▸ Source document:
Gaia2 and ARE: Empowering the community to study agents
read at source ↗ huggingface.co
Gaia2 and ARE: Empowering the community to study agents
Source: HuggingFace Date: 2025-09-22 URL: https://huggingface.co/blog/gaia2
Summary
Research benchmark release: Meta and HF launch GAIA2, an upgraded agentic evaluation benchmark with 1,000+ human-created scenarios covering read-write tasks, multi-step tool use, ambiguity handling, temporal reasoning, and agent-to-agent collaboration. Paired with ARE (Agent Research Environments), an open-source framework with a smartphone mock-up environment and structured trace recording. Results: GPT-5 with high reasoning leads; Kimi K2 is best open-source; time-sensitive reasoning remains the hardest category. Both CC BY 4.0 (dataset) and MIT (framework) licensed.

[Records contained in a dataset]

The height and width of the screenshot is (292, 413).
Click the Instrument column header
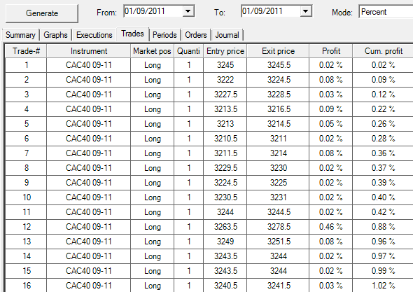[89, 51]
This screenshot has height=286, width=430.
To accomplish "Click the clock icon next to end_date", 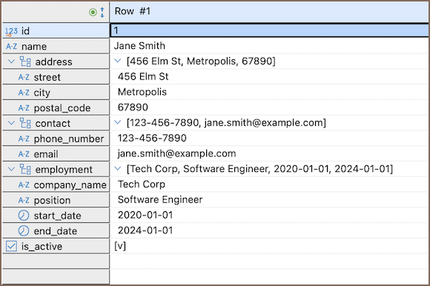I will coord(24,231).
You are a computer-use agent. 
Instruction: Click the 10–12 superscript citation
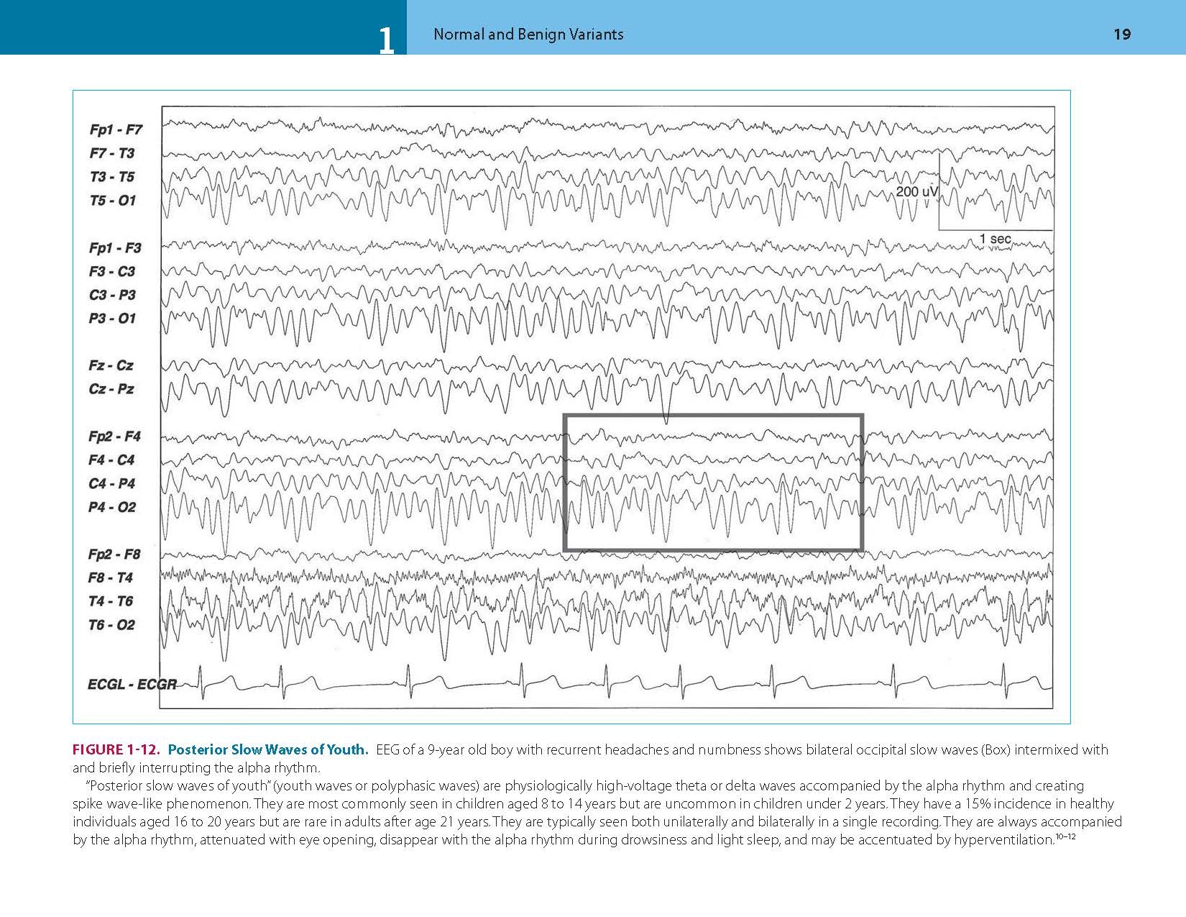point(1065,836)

▸ Tasks for this exercise:
**A.** Answer these questions using the Gaia2 and ARE page above the records.
(i) Which model leads the results?
(ii) Under what license is the ARE framework released?
(iii) Which category remains the hardest?
**B.** For each statement, say whether it agrees with the Gaia2 and ARE page above the records, and quote the words that decide it.
(i) GAIA2 contains more than 1,000 human-created scenarios.
(ii) Kimi K2 leads the overall results.
(iii) The GAIA2 dataset is released under the MIT license.

▸ Numbered responses:
**A.**
(i) GPT-5 with high reasoning
(ii) MIT
(iii) Time-sensitive reasoning

**B.**
(i) Yes: "1,000+ human-created scenarios"
(ii) No: "GPT-5 with high reasoning leads; Kimi K2 is best open-source"
(iii) No: "CC BY 4.0 (dataset) and MIT (framework)"